[Try it] Begin with the line containing "Where should I", end with the last line of the records, and retype everything in between exactly, without the pictures.

Segment Open

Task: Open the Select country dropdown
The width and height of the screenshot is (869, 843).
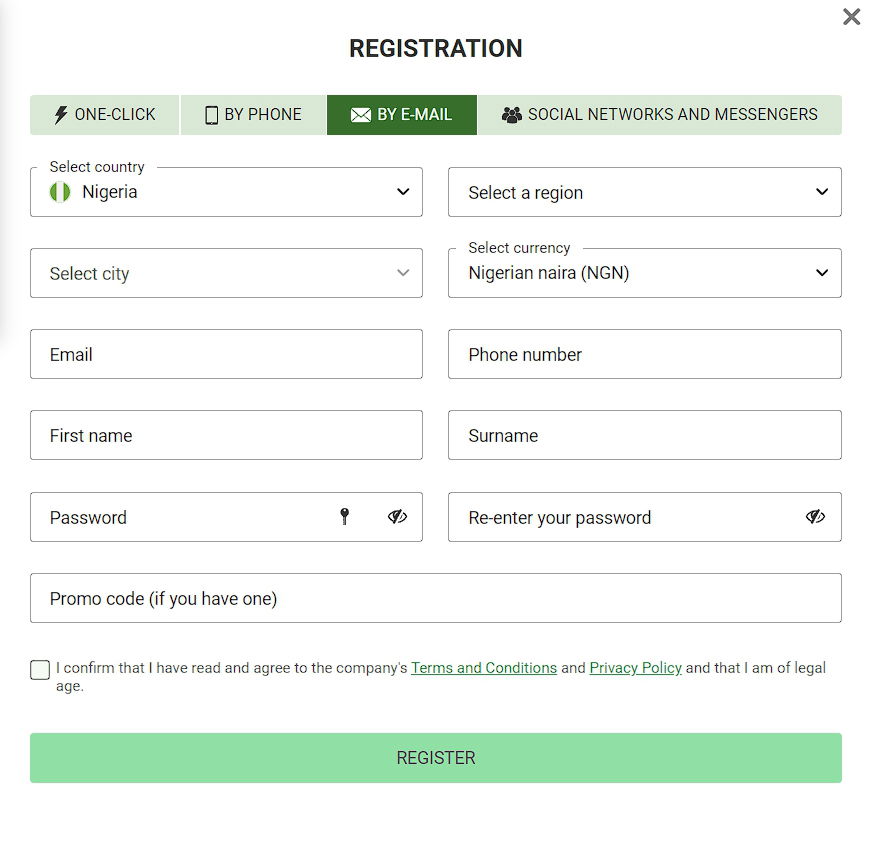Action: (403, 192)
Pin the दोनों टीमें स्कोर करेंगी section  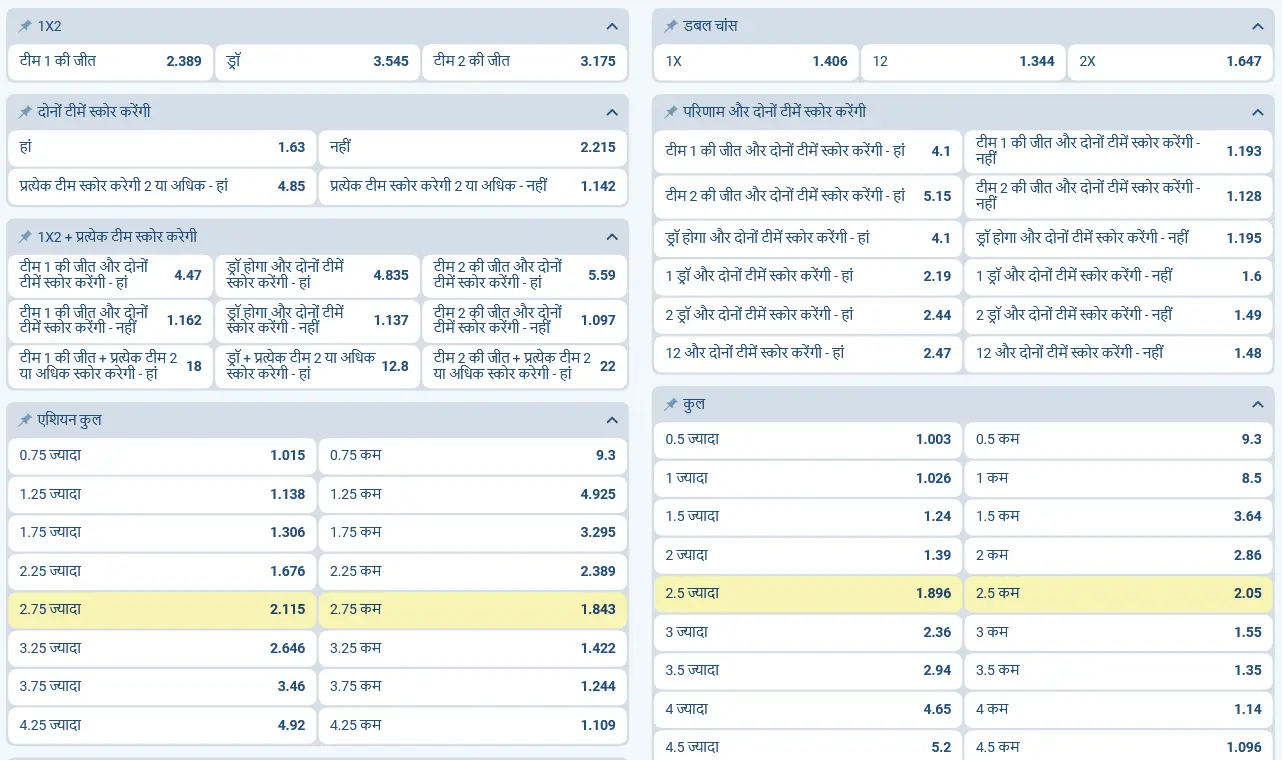point(25,112)
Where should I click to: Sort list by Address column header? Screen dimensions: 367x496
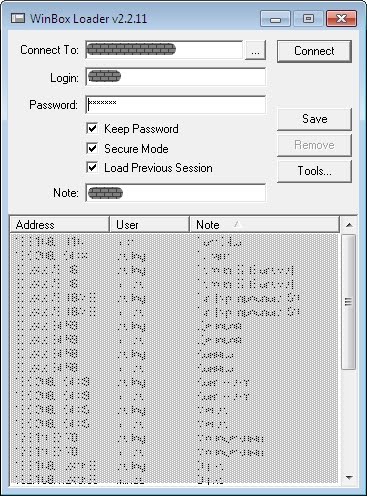click(59, 225)
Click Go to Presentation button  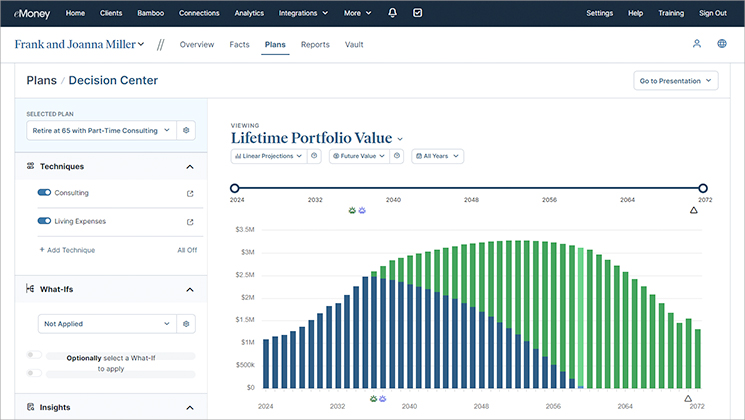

Segment Closed

[Response to the task]
Where should I click to: Sort list by Address column header? Screen dimensions: 367x496
click(59, 225)
Click Go to Presentation button  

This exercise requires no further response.